▶ [Challenges]
[a] In the text on Afghan humanitarian parole, how many parole applications did USCIS approve in Fiscal Year 2021?
[b] Please pick up the text on Afghan humanitarian parole after its last sentence and continue writing it.

▶ [Text]
=======
By September 27, the agency appeared to be preparing to deny humanitarian parole applications filed on behalf of Afghan nationals as a matter of course. Agency staff drafted a template denial notice for cases where:

there’s no credible third-party evidence and urgent reason for parole.

On September 29, USCIS planned to update the agency’s website to reflect some of these changes.


October 2021 – Applicants struggle through the process.

Agency officials acknowledged in an email from October 5 that applicants were struggling with Form I-131. Some of the issues observed were mistakes related to where the applicants signed the form, the forms were signed electronically, or missing addresses. These issues lead to rejections. The email also highlighted issues Afghans encountered in completing fee waiver requests for these applications, which led to the rejection of the fee waiver requests.


At the end of October, USCIS finally was ready to lift the nearly two-months hold on humanitarian parole adjudications and move forward “to begin to deny cases for those who are ineligible.” At this time, the agency also suggested prioritizing processing applications for those individuals outside Afghanistan. Accordingly, the agency would need to update their standard operating procedures (SOP) and its website.


February 2022 – Changes are made.

By February 2022, it is evident from records obtained that USCIS changed certain aspects of its protocols to review humanitarian parole applications. Emails show that USCIS personnel convened a meeting to relay direction from the secretary to develop ways to “better address protection needs of vulnerable Afghans.” The email informing agency staff about this meeting contains an attachment with a Lesson Plan on the humanitarian parole element of “targeted harm.” The name of that document shows the lesson plan was revised in February 2022. The email goes on to state that once the changes have been finalized, the agency would revise the Afghan specific materials, the standard operating procedures, and the agency’s public facing materials.


The Results

This shifting landscape led to dismal statistics about the number of applications for humanitarian parole that USCIS approved for Afghan nationals. A March 17, 2022 report to the Congressional Research Service states that in Fiscal Year 2021, USCIS adjudicated 79 parole applications including both I-131 applications and government requests. The agency approved 67 of those applications and denied 5. The report also shows that during Fiscal Year 2022 up to March 4, 2022, USCIS had adjudicated 2,633, denying 2,251 of those applications. During this time period, the agency conditionally approved 150 of the applications submitted, or approximately 5%. Only 35 of those were of I-131 applications, while 115 were government requests and thousands have not yet been adjudicated.
=======
▶ [Records provided]
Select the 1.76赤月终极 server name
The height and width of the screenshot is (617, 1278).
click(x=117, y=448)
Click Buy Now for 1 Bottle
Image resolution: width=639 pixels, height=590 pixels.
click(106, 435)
=======
▶ [Replies]
[a] 67

[b]
Government statistics covering a slightly different time period tell the same story. From January 1, 2020, to April 6, 2022, USCIS received 44,785 applications where the applicant’s country of citizenship was Afghanistan, and only approved 114 of those applications.

Notably, government figures show that between March 1, 2021, and March 22, 2022, USCIS received over $19 million from humanitarian parole applications filed on behalf of Afghan nationals.

These figures show that it was extremely difficult for Afghan applicants who directly requested humanitarian parole through the I-131 process to have their cases adjudicated even though the agency collected extensive fees from these applications. Applicants’ best chances for being approved for humanitarian parole were when a U.S. agency requested the parole, an avenue that was available to only a handful of Afghans.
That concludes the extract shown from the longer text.